South Florida Sun-Sentinel
September 30, 2007

Catholic church losing strength in Cuba

Gains made since the pope's visit in 1998 reversed

Ray Sanchez

Cuba notebook

Santiago de Cuba

On a January morning nearly 10 years ago, Archbishop Pedro Meurice introduced a papal mass here in the island's second-largest city by boldly accusing the state of corrupting the moral traditions of Cuba.

The frankness of his message, delivered in a province known as the birthplace of the Castro brothers' revolution and with Defense Minister Raúl Castro sitting before him, drew applause from many of the 100,000 in the audience. The late Pope John Paul II nodded his approval.

Meurice was a quiet, reclusive prelate, and many religious leaders hoped that the reaction to his words and the pope's visit portended a new role for the Roman Catholic Church in socialist Cuba.

Now 75 and retired here in his native city, Meurice said hopes for improved church-state relations have been dashed. In the intervening years, he said, the state has quietly stripped the church of gains that came with the historic 1998 visit.
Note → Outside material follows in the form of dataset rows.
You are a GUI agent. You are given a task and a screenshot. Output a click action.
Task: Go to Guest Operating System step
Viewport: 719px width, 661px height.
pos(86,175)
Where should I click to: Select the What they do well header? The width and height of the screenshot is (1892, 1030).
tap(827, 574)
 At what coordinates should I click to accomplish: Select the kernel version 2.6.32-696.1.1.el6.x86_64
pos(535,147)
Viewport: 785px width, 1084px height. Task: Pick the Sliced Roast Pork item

"In the end, we have not accomplished what we're entitled to; the Catholic Church has not been granted the right to evangelize and spread without fear of losing its religious freedom," Meurice said in a recent interview.

In the year since President Fidel Castro has been ill and out of the public eye, analysts and religious leaders point to the fate of a popular Catholic magazine and civics workshops in the western city of Pinar del Rio as dramatic examples of tighter church control.

The most recent blow came earlier this month when the Diocese of Pinar del Rio canceled a popular series of workshops on dealing with topics like democracy and freedom of association. In April, Pinar del Rio's new bishop, Jorge Serpa, dismissed the editor of Vitral magazine, Dagoberto Valdes, one of the workshop moderators. The magazine routinely looked at issues of liberty and repression.

Serpa, who was in Rome, was unavailable for comment, according to his secretary.

"What has happened with Vitral and the civic center … demonstrates that significant restrictions are now being applied," Valdes said. "I'm being prudent in using the word 'restrictions.' I think these services are being eliminated."

After the 1959 revolution, Cuba officially embraced atheism. Practicing Catholics and other believers were viewed with suspicion and discriminated against until 1992, when Cuba declared itself a secular state and permitted Catholics and others to join the Communist Party. But religious schools have remained closed since the early 1960s, when hundreds of priests and church workers were expelled or jailed.

Many Cubans on both sides of the Florida Straits hoped Pope John Paul II's arrival on the island would have the same result as an earlier visit to his native Poland – to spark the collapse of communism. But the Polish church was strong and organized, while Cuba's had much less influence.

Around the time of the papal visit, there were small strides: The state legalized Christmas as a goodwill gesture to the pope; missionary efforts in rural areas increased; religious processions returned to the streets; and proselytizers were allowed to spread the Gospel from door to door.

But the transcendent changes many expected never materialized. A decade later, masses are sparsely attended except on major holidays like Christmas and the September feast of Our Lady of Charity, Cuba's patron saint.

No new churches have been built in Cuba since before the revolution. "The church has serious difficulties with the repair and maintenance of its temples," Meurice said.

The government has denied the church access to the Internet and strictly limited access to state-controlled media. Earlier this month, for the first time since the revolution, Santiago's new archbishop was allowed to deliver a brief radio message on the feast of Our Lady of Charity, Meurice said.

In April, Cuba's top Catholic leader, Cardinal Jaime Ortega of Havana, acknowledged that the church found itself in a "delicate" position after Castro's illness was announced in July 2006.

"At the outset, when the Cuban president fell ill, some believed that an internal crisis would arise," he told the Spanish newspaper El Pais. "The bishops made a vote that no outside interference or any type of internal crisis should alter the peace and the coexistence." Ortega and his spokesman were unavailable for further comment.

A Cuban government official familiar with church-state relations said recent changes in the church were "strictly internal matters."

"The state had no influence on their decisions," he said. He spoke on condition of anonymity because he was not authorized to comment officially to a foreign journalist.

Meurice said: "Below the surface, very little has changed. While the state is no longer officially atheist, there is still only one party, the Communist Party."